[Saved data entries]
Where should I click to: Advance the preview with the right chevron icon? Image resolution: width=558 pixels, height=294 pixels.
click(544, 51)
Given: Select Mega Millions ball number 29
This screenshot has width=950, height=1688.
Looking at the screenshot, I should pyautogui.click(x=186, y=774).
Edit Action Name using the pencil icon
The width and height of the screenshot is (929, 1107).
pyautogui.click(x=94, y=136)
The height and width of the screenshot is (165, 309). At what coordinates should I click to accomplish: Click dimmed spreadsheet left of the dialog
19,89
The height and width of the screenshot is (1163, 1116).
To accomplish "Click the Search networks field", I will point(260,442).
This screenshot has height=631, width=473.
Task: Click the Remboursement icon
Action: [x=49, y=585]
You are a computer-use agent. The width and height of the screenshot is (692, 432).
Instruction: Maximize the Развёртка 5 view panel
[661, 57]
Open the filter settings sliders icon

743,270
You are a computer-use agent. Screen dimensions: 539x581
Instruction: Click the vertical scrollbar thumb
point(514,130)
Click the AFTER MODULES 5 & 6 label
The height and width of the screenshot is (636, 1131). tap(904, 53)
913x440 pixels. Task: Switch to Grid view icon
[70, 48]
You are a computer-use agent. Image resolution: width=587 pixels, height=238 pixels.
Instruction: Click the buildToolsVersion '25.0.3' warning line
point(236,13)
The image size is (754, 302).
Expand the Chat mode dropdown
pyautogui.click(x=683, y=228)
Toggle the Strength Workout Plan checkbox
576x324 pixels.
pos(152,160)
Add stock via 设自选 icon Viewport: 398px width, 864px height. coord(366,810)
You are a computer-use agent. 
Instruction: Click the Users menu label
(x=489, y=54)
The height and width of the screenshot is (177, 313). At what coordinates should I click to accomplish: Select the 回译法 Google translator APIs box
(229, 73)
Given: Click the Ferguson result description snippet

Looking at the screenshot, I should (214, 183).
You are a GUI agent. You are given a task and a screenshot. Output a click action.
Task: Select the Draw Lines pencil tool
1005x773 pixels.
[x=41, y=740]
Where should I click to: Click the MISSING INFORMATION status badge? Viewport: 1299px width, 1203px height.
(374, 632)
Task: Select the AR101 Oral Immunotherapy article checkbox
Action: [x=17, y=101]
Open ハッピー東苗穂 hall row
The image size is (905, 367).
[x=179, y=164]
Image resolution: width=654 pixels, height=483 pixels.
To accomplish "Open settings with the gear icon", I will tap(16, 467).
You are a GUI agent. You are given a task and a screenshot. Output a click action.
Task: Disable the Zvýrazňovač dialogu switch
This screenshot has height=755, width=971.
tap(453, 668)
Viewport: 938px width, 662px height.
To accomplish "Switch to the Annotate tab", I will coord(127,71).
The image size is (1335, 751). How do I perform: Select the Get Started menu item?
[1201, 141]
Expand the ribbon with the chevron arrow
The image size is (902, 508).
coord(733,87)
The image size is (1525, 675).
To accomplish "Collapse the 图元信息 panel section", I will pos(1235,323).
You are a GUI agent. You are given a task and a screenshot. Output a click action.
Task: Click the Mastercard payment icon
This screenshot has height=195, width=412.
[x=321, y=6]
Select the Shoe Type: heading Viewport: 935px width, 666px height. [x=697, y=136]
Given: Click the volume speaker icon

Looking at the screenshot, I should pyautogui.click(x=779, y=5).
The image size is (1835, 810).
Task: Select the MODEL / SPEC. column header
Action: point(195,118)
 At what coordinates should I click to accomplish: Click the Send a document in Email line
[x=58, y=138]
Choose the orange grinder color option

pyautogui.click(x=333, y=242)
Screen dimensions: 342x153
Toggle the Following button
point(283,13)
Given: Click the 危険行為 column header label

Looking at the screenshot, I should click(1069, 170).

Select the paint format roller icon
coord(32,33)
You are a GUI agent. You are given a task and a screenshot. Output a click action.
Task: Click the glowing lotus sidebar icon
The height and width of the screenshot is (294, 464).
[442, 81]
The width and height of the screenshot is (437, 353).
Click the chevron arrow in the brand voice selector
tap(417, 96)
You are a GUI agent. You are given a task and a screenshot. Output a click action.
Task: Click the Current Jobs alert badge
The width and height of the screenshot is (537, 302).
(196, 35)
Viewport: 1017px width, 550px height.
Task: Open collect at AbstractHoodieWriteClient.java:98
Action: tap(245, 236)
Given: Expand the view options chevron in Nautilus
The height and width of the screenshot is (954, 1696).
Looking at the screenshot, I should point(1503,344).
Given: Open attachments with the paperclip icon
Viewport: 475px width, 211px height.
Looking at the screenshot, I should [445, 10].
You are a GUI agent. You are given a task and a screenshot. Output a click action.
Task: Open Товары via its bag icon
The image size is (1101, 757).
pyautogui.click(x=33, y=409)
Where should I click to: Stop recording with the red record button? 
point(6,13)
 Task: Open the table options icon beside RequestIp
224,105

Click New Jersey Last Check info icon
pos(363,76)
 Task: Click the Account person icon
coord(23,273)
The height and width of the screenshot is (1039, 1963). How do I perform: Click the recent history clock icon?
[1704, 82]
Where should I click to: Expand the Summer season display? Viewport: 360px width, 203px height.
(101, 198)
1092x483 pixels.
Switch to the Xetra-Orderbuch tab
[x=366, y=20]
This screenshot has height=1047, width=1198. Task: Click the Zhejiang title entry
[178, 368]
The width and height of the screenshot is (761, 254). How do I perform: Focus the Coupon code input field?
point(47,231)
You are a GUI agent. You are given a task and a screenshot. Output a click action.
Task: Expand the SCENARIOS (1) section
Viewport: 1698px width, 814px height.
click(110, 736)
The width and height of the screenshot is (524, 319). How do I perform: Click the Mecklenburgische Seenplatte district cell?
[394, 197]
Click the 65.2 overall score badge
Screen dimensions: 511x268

▸ GOAL OF THE EXERCISE: Copy the listing from its beginning through the line containing "click(544, 51)", swapping "right" for "left" and leaving everything else unchanged.

▸ ANSWER BELOW:
Where should I click to: Advance the preview with the left chevron icon? Image resolution: width=558 pixels, height=294 pixels.
click(544, 51)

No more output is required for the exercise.